#### Document section:

########################################

But living, truly living, is in the joy that we bring to others – by preparing and sharing food with them, for example. And by talking. And by hugging. And by being there in times of need. And by being there for the happy times. And sometimes just by being present, or even present from a distance.

Because, when we are gone, we can no longer really create joy.

My teacher, Rabbeinu (“our teacher”) Neil Gillman, in his 1997 work, The Death of Death, points out that it is death that makes us fully human. “Death,” he says,” is not punishment for disobedience, but rather the inevitable result of the full flowering of our humanity.” He cites the Creation story from Bereshit / Genesis of Gan Eden / the Garden of Eden, as launching human-ness in its complete form; Adam and Eve were in some sense required to understand their mortality before they could be considered fully formed. He cites Martin Buber’s interpretation of the Gan Eden story as an act of compassion on humans by God, avoiding subjecting them to “aeons of suffering.” 

But life, thank God, is not merely suffering. It is all-encompassing, and in remembering to live, we also remember to seek pleasure and company and good times and love. And what makes the joy ultimately overpower the suffering is that we know that our time is fleeting.

We all carry with us a certain number of memories of people who are now gone. We all carry with us what made them who they were. And we remember them when we act in their memory, when we carry on with life, when we bring joy to ourselves and others.

Something that I am trying to do during this pandemic is to be positive. Yes, I think you know by now that I am an optimist. But I have been trying to draw on that well of optimism now more than ever. 

Let’s face it – our options for being joyful right now are somewhat limited, particularly if we live alone. And the entirety of the festival of Pesah, the festival of freedom, the festival of spring, the major holiday that kicks off the cycle of the Jewish year, has had a kind of pall over it. We have not been able to visit with family; we have not been able to exchange hugs and share food and stories with many people with whom we would ordinarily do so.

And yet, we also know that this will come to an end, and when it does, I know we will all be truly joyful.

But I think we have also been given a sort of gift by the pandemic, and that is a glimpse of our own mortality, and that reminder that death makes us human. We are all bound together in life – those of us who are still breathing, and those of us whom we remember on days like these. 

Because, as we will say in a few minutes when I recite the El Male Rahamim prayer, utzror bitzror hahayyim et nishmoteihem. May the souls of those whom we recall today be bound up in the tzeror hahayyim, the bond of life. You will also see a variant form of this written as an abbreviation on some Jewish gravestones, in the form of an acronym: תנצב”ה, which stands for “Tehi nishmatah/nishmato tzerurah bitzror hahayyim .” May her/his soul be bound up in the bond of life.

########################################

#### Record set:

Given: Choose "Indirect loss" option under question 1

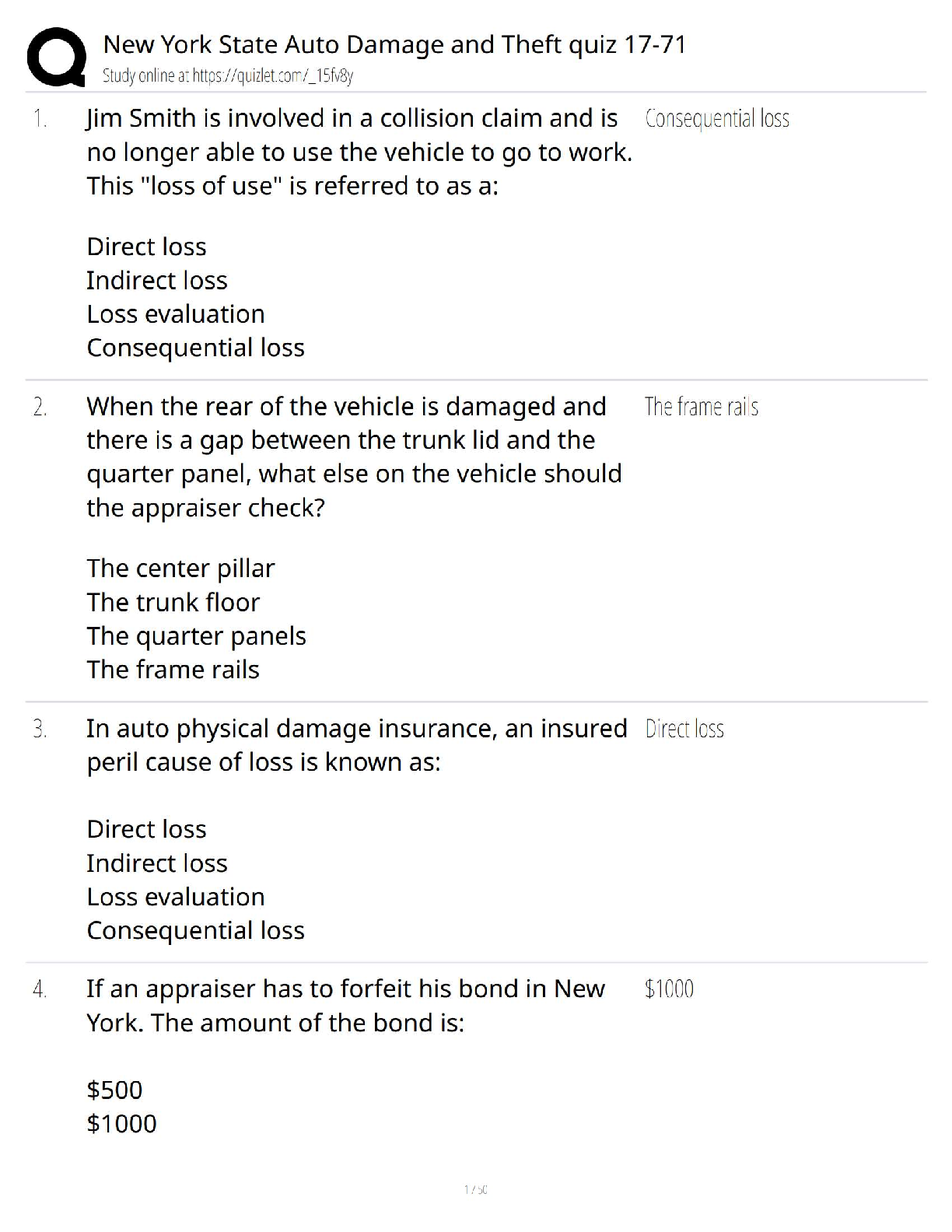Looking at the screenshot, I should click(156, 280).
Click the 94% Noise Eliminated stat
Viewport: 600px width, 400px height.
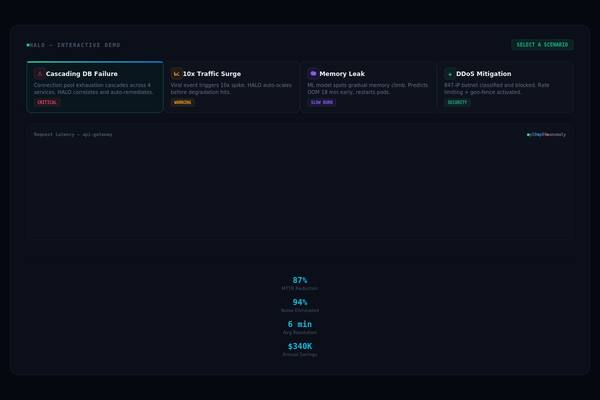[x=300, y=305]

########################################

#### Activity 1:
Using the reflection on mortality, decide whether each statement agrees with it: (a) Neil Gillman's The Death of Death appeared in 1997; (b) Gillman regards death as a punishment for disobedience; (c) during this Pesah, people have been able to visit with family. Give yes or no for each, quoting the exact words that decide it.
#### Activity 2:
Please list every way of bringing joy to others that the opening paragraph of the reflection on mortality names.

#### Answer section 1:
(a) Yes: "in his 1997 work, The Death of Death"
(b) No: "is not punishment for disobedience, but rather the inevitable result of the full flowering of our humanity."
(c) No: "We have not been able to visit with family"

#### Answer section 2:
- Preparing and sharing food with them
- Talking
- Hugging
- Being there in times of need
- Being there for the happy times
- Being present, or even present from a distance